Pupy abrió los ojos y en su mirada había toneladas de terror. La geografía equilibrada de su rostro de bonitillo asumido se resintió, como alterada por un terremoto. La boca trató de iniciar una protesta que no fructificaba, sacudida por un temblor que no lograba controlar. ¿Va a llorar?

– ¿Qué me dice, Pedro?

– ¿Pero qué es lo que quieren ustedes? Ahí sí que no, teniente, yo de eso sí que no sé nada, se lo juro por lo que usted quiera, se lo juro…

– Espérate, no jures todavía. ¿Cuándo fue la última vez que la viste?

– No sé, el lunes o el martes. Yo fui a recogerla al Pre porque ella me dijo que quería comprarse unos tenis de esos de suela ancha que yo tenía, que eran legales, legales de verdad, y fuimos a mi casa y se los probó y le servían, y entonces íbamos a la casa de ella a buscar el dinero y después yo me fui.

– ¿Cuánto le cobró por los tenis? -Nada.

– ¿Pero no los estaba vendiendo?

Pupy miró goloso el cigarro que el Conde había encendido.

– ¿Quieres uno?

– Se lo voy a agradecer.

El Conde le entregó la cajetilla y la fosforera y esperó a que Pupy encendiera el cigarro.

– A ver, ¿cómo es la historia de los tenis?

– Nada, teniente, es que, ella y yo, bueno, fuimos novios, eso usted lo sabe, y a la que fue novia de uno cuesta trabajo venderle algo.

– Así que se los regalaste, ¿verdad? ¿No se los habrás cambiado?

– ¿Cambiarlos?

– ¿Tuvieron relaciones sexuales ese día?

Pupy dudó, pensó rebelarse, aducir tal vez la intimidad de la cuestión, pero pareció pensarlo dos veces. -Sí.

– ¿Por eso fue que ella te llevó a su casa?

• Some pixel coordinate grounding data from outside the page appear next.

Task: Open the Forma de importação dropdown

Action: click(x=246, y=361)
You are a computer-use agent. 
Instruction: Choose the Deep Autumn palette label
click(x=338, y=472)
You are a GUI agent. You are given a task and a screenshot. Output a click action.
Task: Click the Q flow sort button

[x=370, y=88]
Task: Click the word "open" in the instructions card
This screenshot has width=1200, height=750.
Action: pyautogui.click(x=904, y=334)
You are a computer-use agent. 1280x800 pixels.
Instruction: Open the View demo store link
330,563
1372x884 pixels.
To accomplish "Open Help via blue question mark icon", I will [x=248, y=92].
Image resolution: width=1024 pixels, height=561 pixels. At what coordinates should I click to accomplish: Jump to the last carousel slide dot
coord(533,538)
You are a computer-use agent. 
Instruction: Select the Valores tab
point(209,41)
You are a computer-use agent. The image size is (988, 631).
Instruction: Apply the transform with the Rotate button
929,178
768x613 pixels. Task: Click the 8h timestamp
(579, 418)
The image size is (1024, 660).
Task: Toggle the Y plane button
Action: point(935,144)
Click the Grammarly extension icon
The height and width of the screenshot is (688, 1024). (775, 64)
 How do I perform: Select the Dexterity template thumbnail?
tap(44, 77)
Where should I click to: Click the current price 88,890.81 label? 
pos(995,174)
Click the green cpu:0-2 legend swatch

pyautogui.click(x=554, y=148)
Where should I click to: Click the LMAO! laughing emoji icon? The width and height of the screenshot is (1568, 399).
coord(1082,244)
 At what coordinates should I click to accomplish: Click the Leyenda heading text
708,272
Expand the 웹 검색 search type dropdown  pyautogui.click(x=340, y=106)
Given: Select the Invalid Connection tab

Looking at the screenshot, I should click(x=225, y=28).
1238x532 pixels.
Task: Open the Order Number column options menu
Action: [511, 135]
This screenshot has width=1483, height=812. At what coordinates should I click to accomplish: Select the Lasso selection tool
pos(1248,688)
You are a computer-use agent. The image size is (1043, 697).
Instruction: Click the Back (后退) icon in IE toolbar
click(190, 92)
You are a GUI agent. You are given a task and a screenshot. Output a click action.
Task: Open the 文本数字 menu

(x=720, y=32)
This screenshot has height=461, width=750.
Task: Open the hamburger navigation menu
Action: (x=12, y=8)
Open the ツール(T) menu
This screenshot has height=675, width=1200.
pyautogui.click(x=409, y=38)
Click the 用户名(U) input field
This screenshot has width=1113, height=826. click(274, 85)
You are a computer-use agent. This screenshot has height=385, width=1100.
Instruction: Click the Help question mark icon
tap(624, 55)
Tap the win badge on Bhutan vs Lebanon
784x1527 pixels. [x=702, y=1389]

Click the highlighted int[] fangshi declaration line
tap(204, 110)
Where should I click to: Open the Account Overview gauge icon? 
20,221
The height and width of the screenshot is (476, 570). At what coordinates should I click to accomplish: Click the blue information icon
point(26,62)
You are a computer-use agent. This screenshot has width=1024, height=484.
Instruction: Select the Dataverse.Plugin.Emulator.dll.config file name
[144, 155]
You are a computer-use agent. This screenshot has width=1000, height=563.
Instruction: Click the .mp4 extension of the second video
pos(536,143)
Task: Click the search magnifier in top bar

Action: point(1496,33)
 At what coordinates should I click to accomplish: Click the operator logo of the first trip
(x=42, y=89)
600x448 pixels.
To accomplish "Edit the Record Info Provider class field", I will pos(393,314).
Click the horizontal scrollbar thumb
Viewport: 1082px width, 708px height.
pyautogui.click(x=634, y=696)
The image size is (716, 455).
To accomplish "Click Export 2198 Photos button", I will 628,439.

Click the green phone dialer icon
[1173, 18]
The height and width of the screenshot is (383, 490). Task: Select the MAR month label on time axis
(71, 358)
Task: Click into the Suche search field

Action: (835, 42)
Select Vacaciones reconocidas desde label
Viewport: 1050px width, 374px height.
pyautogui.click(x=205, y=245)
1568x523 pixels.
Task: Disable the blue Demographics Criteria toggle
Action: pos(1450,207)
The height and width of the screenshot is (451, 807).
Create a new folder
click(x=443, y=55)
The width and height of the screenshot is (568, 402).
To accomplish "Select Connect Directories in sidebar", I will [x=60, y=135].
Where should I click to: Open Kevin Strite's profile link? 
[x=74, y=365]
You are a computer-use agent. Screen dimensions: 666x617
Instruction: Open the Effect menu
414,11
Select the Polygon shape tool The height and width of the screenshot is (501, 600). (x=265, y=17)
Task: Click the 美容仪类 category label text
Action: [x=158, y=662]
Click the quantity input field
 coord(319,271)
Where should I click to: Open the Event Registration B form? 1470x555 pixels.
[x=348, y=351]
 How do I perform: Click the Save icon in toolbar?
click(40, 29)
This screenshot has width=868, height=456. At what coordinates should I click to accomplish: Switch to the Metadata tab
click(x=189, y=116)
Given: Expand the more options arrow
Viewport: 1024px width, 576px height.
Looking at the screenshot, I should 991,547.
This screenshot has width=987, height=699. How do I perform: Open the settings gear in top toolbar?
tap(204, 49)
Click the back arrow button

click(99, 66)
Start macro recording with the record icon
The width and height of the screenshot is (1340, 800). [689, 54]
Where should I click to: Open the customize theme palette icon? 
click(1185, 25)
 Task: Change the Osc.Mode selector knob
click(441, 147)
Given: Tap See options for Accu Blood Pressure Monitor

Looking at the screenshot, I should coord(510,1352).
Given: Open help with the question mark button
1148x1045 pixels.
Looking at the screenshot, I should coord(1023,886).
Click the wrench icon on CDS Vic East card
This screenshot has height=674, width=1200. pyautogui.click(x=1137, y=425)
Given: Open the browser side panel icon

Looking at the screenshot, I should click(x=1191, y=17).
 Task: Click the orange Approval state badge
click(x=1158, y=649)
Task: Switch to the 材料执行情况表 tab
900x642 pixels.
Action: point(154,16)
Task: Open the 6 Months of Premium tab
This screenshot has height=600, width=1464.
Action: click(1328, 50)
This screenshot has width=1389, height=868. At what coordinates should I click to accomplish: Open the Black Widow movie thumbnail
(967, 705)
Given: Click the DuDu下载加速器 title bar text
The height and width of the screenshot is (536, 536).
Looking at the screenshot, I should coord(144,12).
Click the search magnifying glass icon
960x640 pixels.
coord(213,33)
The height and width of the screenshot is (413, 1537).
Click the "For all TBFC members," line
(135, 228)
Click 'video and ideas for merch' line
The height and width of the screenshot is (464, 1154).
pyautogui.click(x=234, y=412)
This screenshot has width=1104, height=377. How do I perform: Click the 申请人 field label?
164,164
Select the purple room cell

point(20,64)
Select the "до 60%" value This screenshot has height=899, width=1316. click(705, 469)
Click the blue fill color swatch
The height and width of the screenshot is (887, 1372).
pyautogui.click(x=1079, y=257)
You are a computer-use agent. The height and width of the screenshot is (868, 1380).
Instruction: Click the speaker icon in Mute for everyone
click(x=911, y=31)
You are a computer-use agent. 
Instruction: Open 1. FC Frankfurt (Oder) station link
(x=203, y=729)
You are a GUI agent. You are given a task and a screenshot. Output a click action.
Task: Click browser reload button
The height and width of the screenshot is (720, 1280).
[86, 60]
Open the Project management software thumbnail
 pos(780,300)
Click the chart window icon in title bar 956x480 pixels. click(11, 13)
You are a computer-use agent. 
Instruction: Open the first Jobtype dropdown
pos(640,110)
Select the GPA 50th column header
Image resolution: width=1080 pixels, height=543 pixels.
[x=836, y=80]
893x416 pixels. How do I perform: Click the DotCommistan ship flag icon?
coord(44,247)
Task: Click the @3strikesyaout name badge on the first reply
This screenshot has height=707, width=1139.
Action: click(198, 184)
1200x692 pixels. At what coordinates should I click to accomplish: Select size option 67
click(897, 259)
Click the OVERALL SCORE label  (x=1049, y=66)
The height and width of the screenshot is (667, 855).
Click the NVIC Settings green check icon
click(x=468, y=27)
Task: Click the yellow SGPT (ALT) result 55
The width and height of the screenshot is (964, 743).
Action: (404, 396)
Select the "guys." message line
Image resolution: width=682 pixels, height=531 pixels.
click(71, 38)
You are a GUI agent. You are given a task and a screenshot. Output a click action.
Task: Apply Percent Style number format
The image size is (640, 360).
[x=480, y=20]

Pupy chupó ávidamente de su cigarro y el Conde pudo oír el levísimo crepitar de la hierba quemada. Movía ahora la cabeza, negando algo que no podía negar, y volvió a fumar antes de decir:

– Mire, teniente, yo no quiero pagar lo que no hice. Yo no sé quién mató a Lissette, ni en qué lío estaba ella metida, y aunque es feo lo que le voy a decir, se lo voy a decir, porque yo no voy a pagar de zonzo los platos rotos. Lissette era un cohete, eso mismo, un cohete, y yo estaba con ella así, por pasar el tiempo, pero nada serio, porque sabía que me la dejaba en los callos en cualquier momento, como hizo cuando conoció a un mexicano ahí que parecía un tamal mal envuelto, un tal Mauricio, creo que se llamaba. Pero es que ella era una fiera en la cama. Pero una fiera de verdad, y a mí me gustaba acostarme con ella, para serle franco, y ella era una cabrona y lo sabía y me tumbó los tenis con esa onda.